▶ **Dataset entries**
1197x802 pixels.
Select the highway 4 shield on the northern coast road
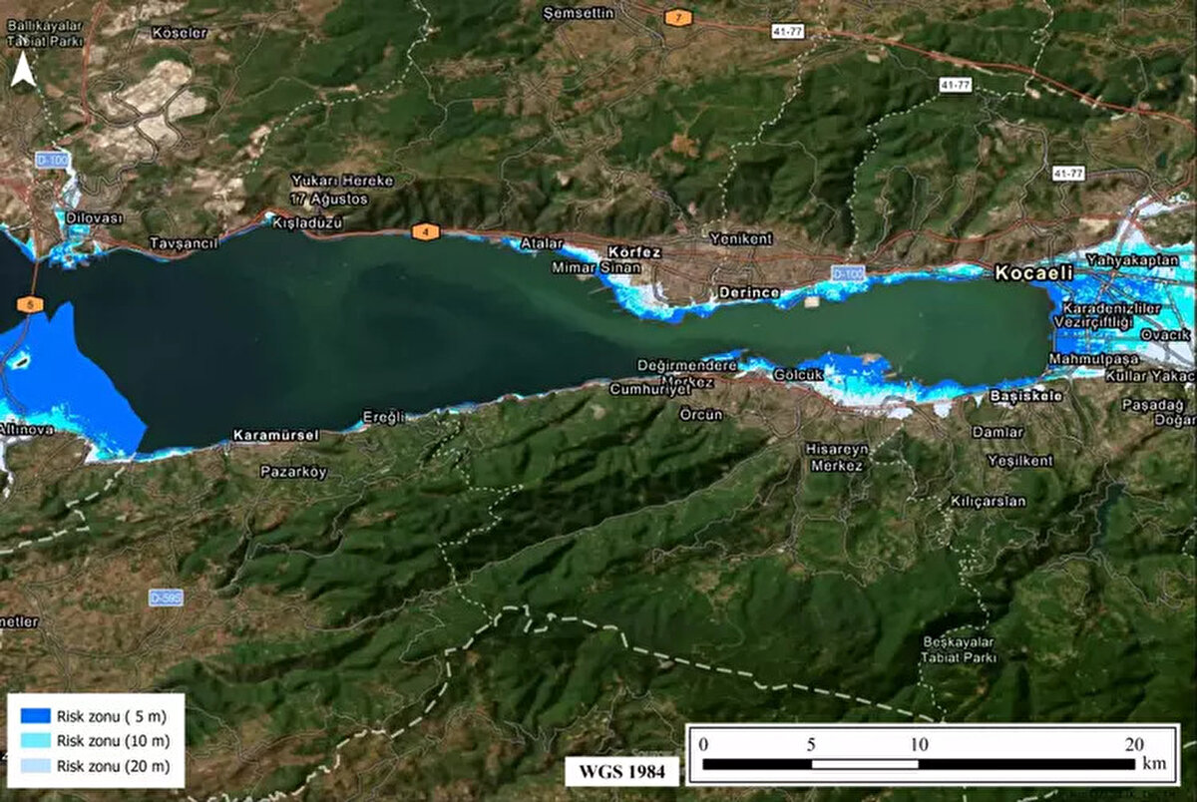pos(424,229)
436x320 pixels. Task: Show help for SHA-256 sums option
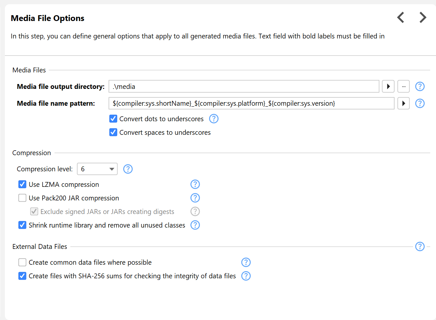[246, 276]
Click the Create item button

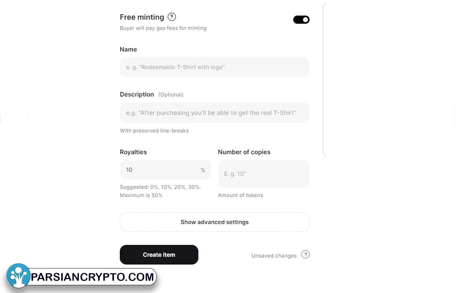point(159,255)
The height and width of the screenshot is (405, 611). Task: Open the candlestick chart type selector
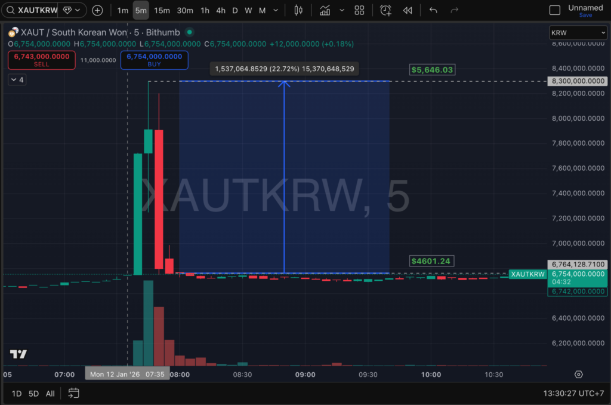(298, 10)
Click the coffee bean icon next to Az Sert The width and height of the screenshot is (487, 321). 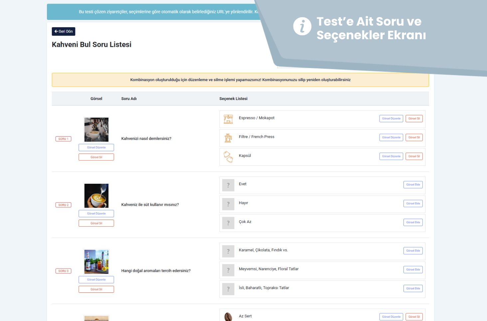(x=228, y=317)
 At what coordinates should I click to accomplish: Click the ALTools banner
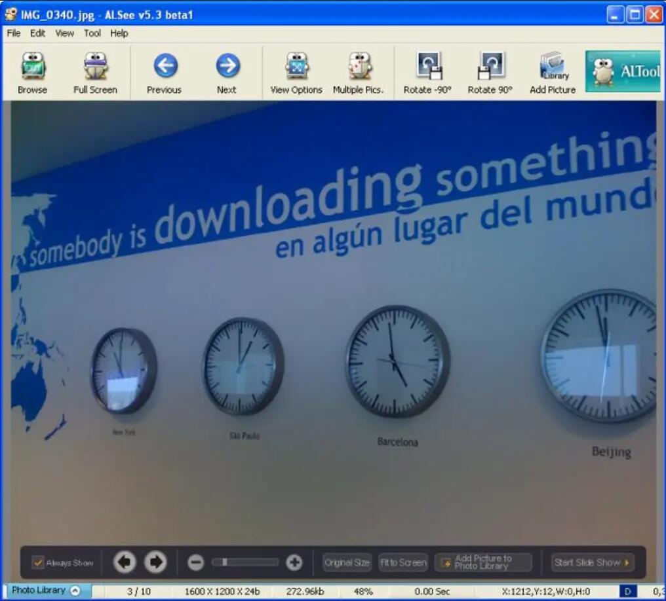623,71
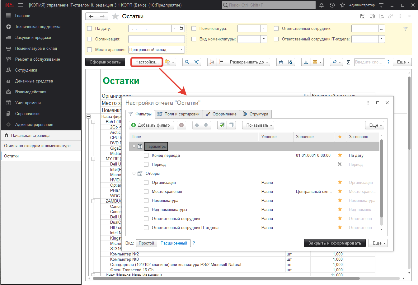The width and height of the screenshot is (418, 285).
Task: Click the sum sigma icon
Action: (x=348, y=62)
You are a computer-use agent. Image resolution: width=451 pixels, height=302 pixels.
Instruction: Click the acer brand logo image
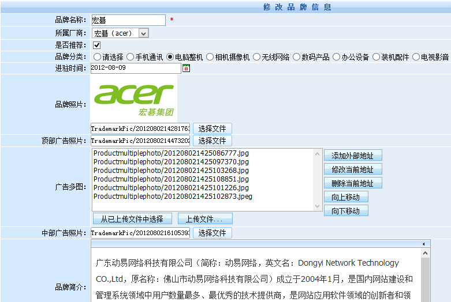[134, 99]
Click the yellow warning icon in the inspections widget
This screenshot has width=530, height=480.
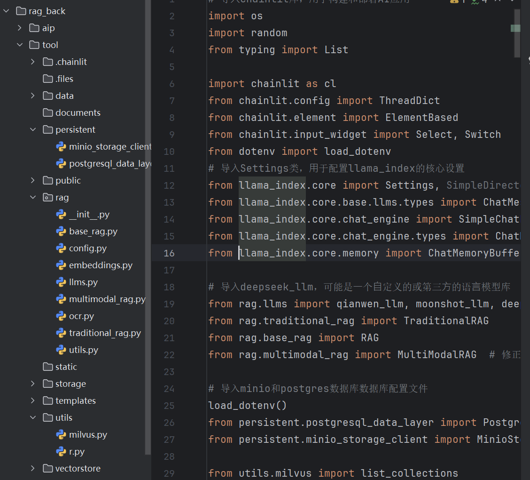click(x=454, y=3)
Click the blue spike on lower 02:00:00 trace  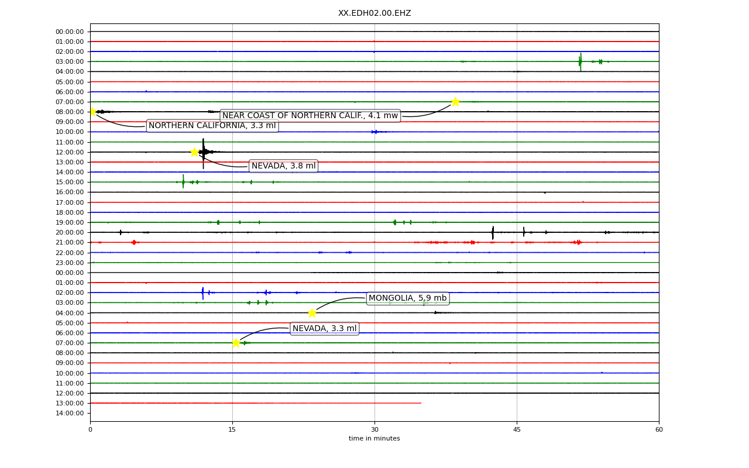(202, 293)
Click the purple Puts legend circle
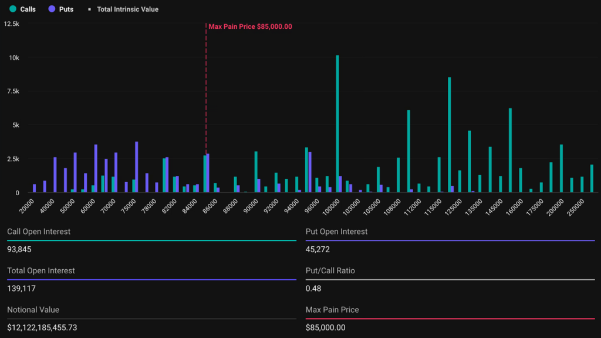Screen dimensions: 601x338 pos(52,9)
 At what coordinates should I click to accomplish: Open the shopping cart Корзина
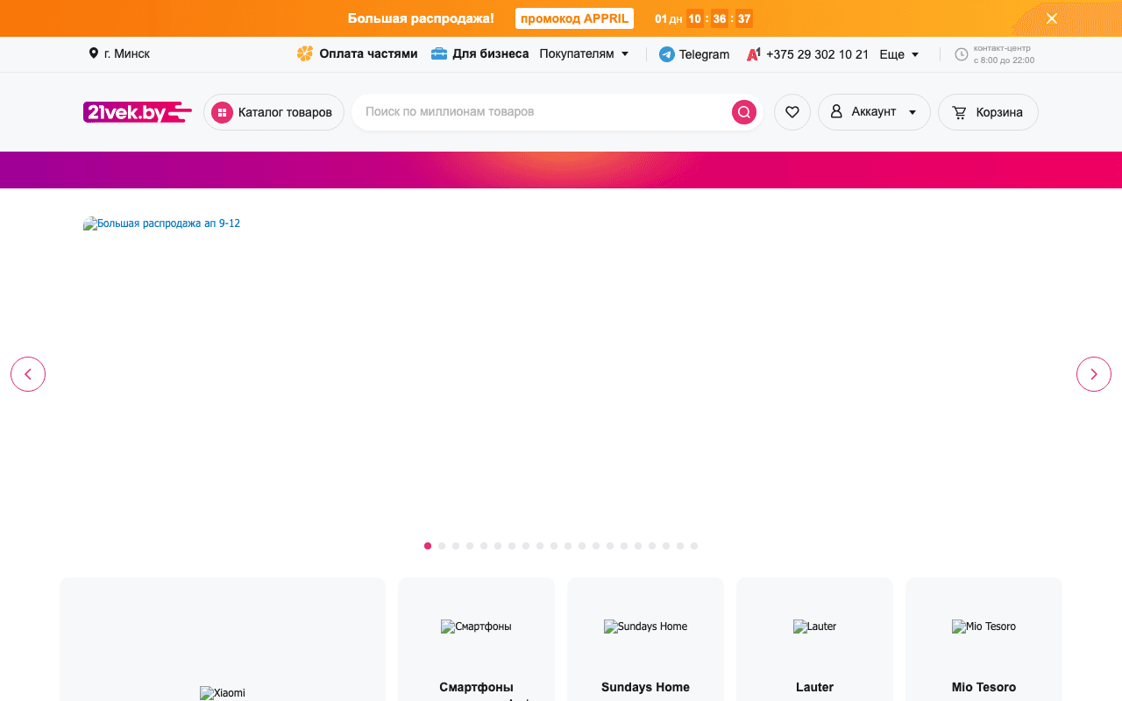coord(988,112)
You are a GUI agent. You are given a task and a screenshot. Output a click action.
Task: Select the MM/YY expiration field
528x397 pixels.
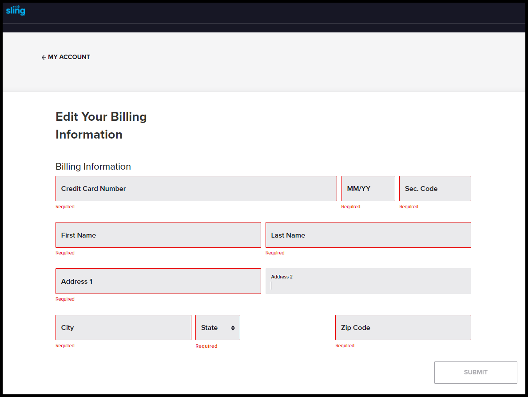[x=368, y=188]
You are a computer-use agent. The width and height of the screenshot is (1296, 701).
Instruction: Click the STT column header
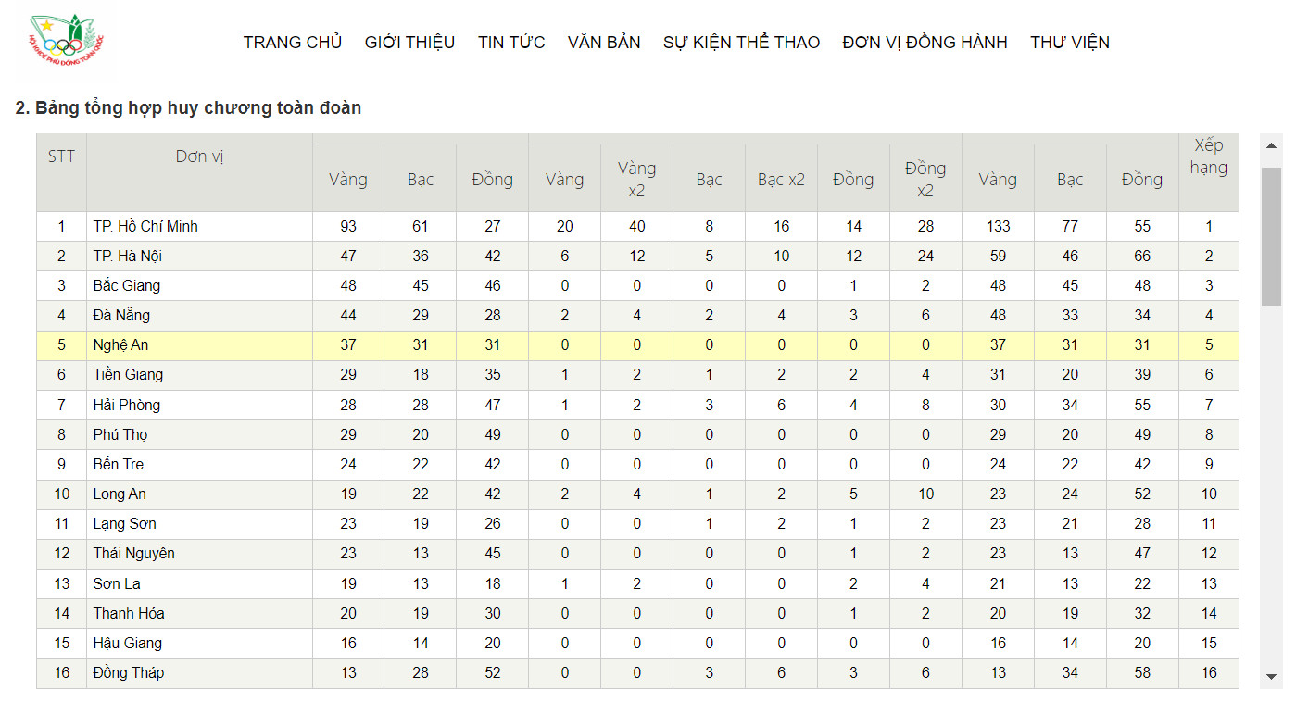tap(61, 156)
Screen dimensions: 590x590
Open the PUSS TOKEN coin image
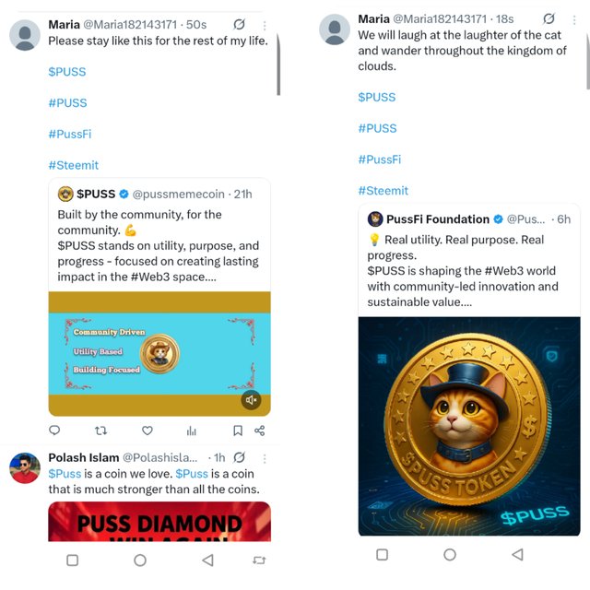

▶ **Activity**
Your answer should be the exact lines above from the one containing "At what coordinates should I click to accomplish: Open" through the one containing "Screen dimensions: 590x590", with both end lines kept and the pictures removed, please.

▶ **Answer section**
 At what coordinates should I click to accomplish: Open the shopping cart Корзина
coord(988,112)
You are a GUI agent. You are given a task and a screenshot. Output a click action.
Task: Select the MM/YY expiration field
528x397 pixels.
[x=368, y=188]
You are a computer-use agent. The width and height of the screenshot is (1296, 701).
Instruction: Click the STT column header
tap(61, 156)
Screen dimensions: 590x590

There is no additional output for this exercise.